そしてこの着替えをする5分間、わたしは必ず隣の部屋に移動する。
画面に人が映っているからだ。画面に人が映っているとき、わたしはその前で着替えをすることができない。それが映像だとわかっていても、そこに映る人の目にこちらの姿が映っていないことがわかっていても、どうしても「見られている」気持ちになるから。同じ理由で邪魔だなぁと思っていてもテレビがついている時は前髪を括らない。あと写真集やポスターを部屋に飾ることも絶対にできない。人に見られて眠る生活なんて嫌すぎる。その、架空の「見られている」気持ちを無視することができないのだ。

ところが先日あることに気がついた。
わたし、この画面の前で命の母ホワイトを飲むのは平気だ。

命の母ホワイトとは、生理前の痛い辛いしんどいみたいなものを取っ払ってくれるありがたい薬だ。命の母ホワイトの存在やパッケージを男性がどの程度知っているものなのかを全く知らないが、でも職場で堂々と飲むかと言われればそれはしない。生理ですよって言っているようなものだと感じてしまうし、わたしはそれを好まない。

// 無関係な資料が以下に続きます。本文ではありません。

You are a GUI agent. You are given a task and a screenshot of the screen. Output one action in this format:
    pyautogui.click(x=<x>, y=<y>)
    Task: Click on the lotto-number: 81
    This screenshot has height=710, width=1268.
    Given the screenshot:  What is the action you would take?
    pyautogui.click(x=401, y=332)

くいずのっくという団体の男女比はわからないのですが、少なくとも「くいずのっくと学ぼう」の勉強動画に出演しているメンバーは全員男性だ。どの動画を再生しても男性しか出てこない。であれば、わたしはこの画面の前で命の母ホワイトを飲まないはずだ。現実的に男性が目の前にいる状況で命の母ホワイトを堂々と飲むことはあり得ないのだから。

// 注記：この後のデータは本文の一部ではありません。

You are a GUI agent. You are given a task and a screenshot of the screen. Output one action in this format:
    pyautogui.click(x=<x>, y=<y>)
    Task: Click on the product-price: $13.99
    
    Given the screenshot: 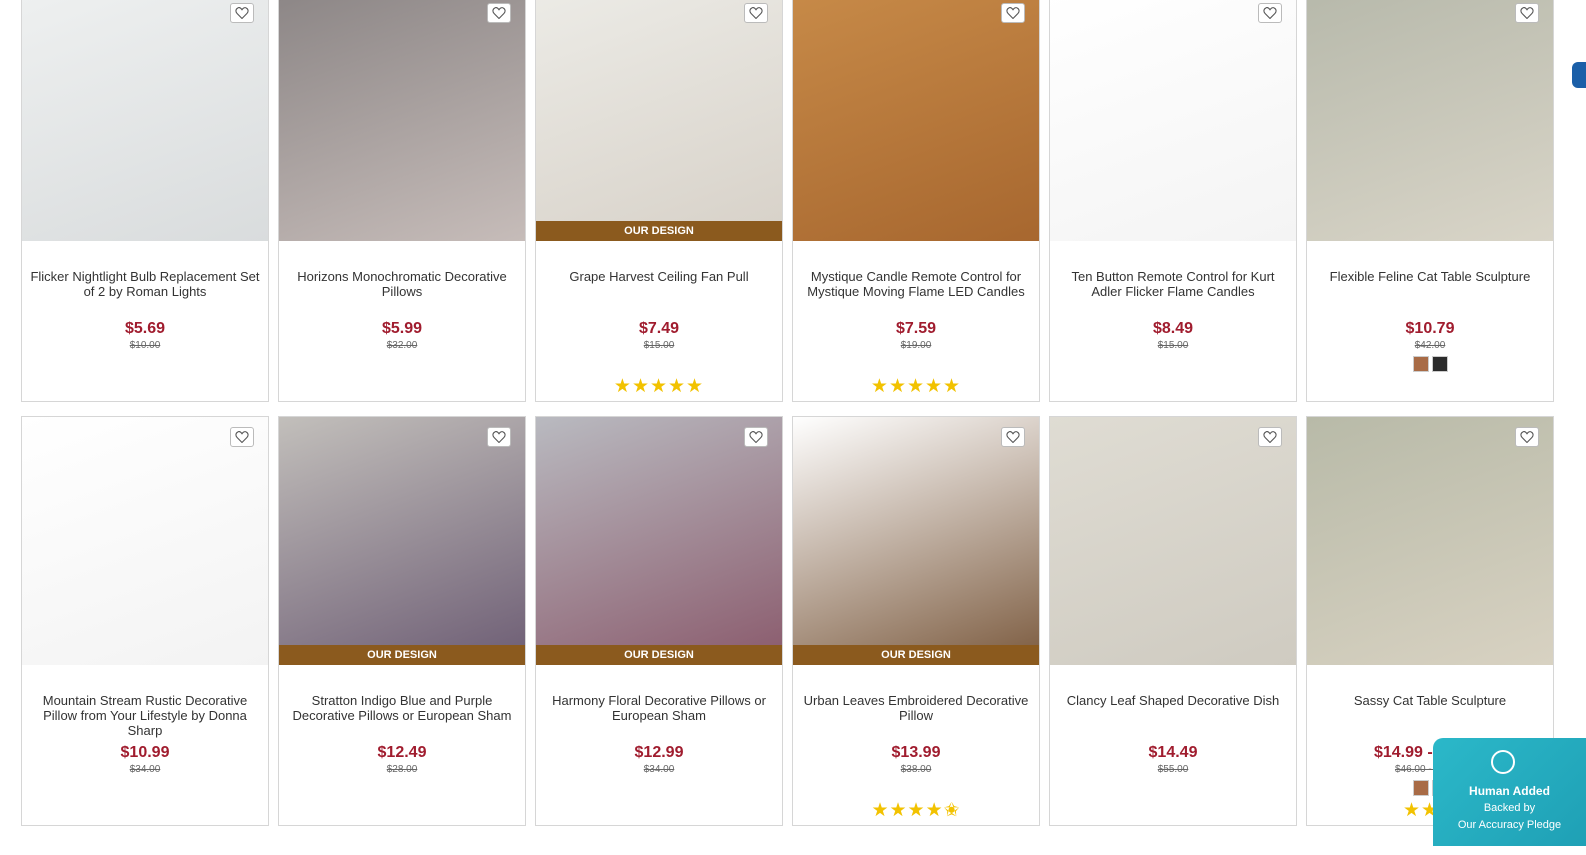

しかし、わたしはこの画面の前で、5分休憩中に、かなり平然と命の母ホワイトを飲んだ。そして、なんならそこにちょっとした優越感こそあった気がする。優越感?何に対する?
それは、生理を経験しない「男性」という性についての優越感だった。くいずのっくというのは主として東京大学に通っている、または通っていた、人間が所属している団体なのですが、わたしはその時命の母ホワイトを飲みながら、この人たちがこれまでの人生で机に向かったであろう数えきれない時間や真剣に受験勉強に取り組んだ日々を思い、しかしそのどの瞬間も決して生理ではなかったことを思った。いま自分のお腹が痛いこと、それでいて薬を飲みつつ勉強をしようとしているということの美しさ、学ぼうとする姿勢、目の前の知識や学問、あるいは勉強するという行為への純度の高い愛情を感じて、しかしそれをこの人たちは決して同じやり方で証明することはできないのだ、と感じた。そして、その瞬間はそれを悲しいことのように思い、わたしには生理が来ることをあるいは誇らしく思いながらその画面の前で平気で命の母ホワイトを飲んだのだった。

もちろん、実際に彼らが目の前にいたとすればわたしはそうは思わないだろうし、目の前で命の母ホワイトを飲むこともしないだろう。「画面を通じた視線」という曖昧なものに晒されている状況だからこそ立ち現れた感情だったように思う。実際、別に男性に生理が来るだとか来ないだとかについて普段からなにか感じているわけではない。無論男性が生理を経験しないからと言って、勉学に対する姿勢や実績が損なわれるものでもない。わたしは確実にそう思っているし、生理に対する不満もない。
ただ、そのときは確かに、そうした類の優越感を感じていた、というだけのことだ。だけのことだけど、それは確実に、本当に確かなことだった。


最後に書いておくけど、わたしがであるだとかですますだとか文語だ口語だをまぜこぜで書いているのは自覚を持ってその上で自分の表現として心地が良くあるように選択した結果です。まるくもしかくくも整っていない心地よさだけでお送りしている自分の書く文章がわたしは自分で大好きなので。そこんとこよろしくお願いします。